── Provided records

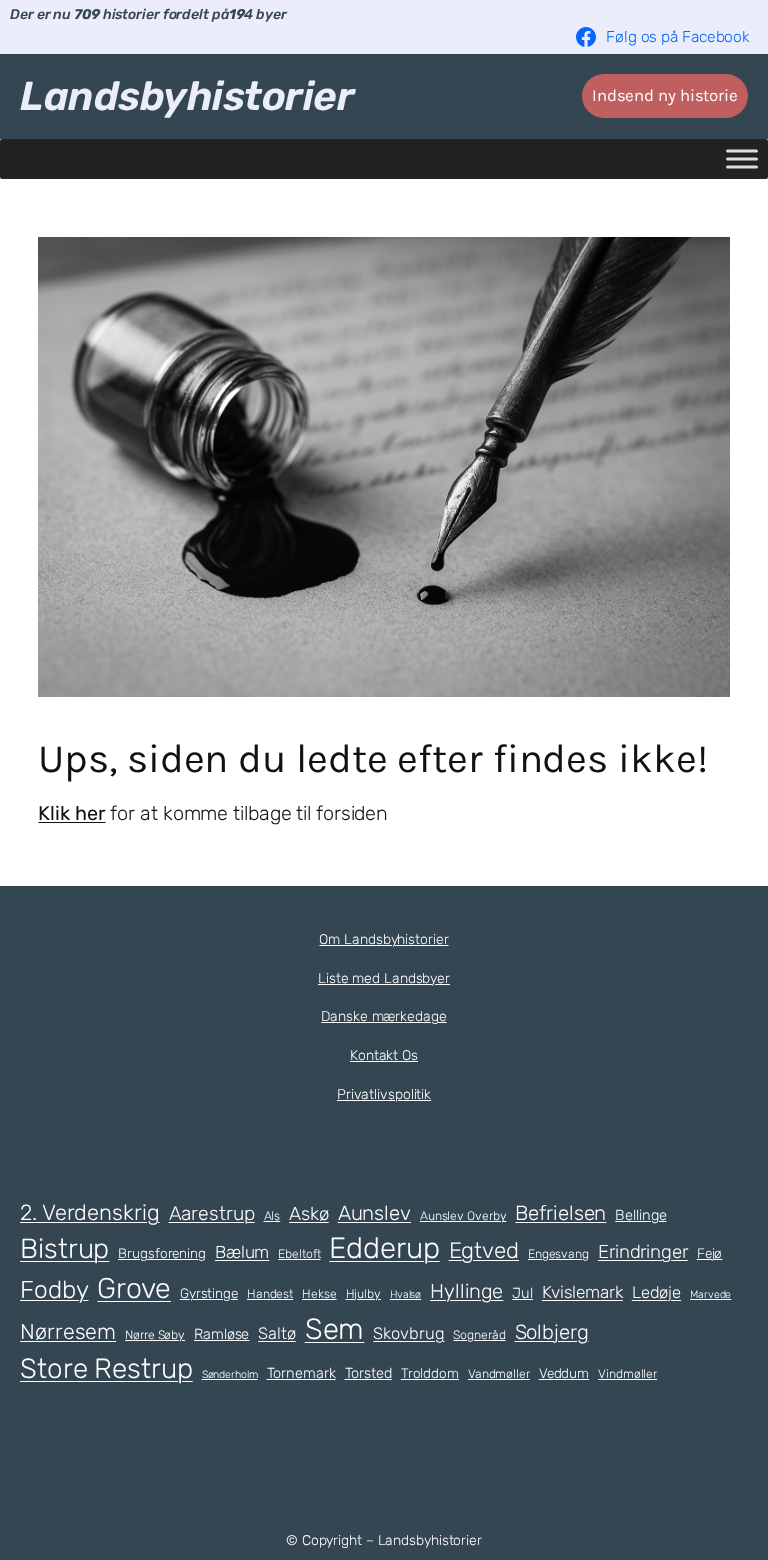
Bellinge (640, 1215)
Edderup (384, 1248)
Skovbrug (408, 1333)
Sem (335, 1329)
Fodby (54, 1289)
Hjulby (363, 1294)
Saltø (277, 1333)
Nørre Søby (155, 1335)
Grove (134, 1288)
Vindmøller (627, 1374)
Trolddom (430, 1373)
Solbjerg (552, 1332)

────

> Work task:
Using the entries above, restate word for word every line from the one that contains "Nørre Søby (155, 1335)" through the last.

> Exercise solution:
Nørre Søby (155, 1335)
Grove (134, 1288)
Vindmøller (627, 1374)
Trolddom (430, 1373)
Solbjerg (552, 1332)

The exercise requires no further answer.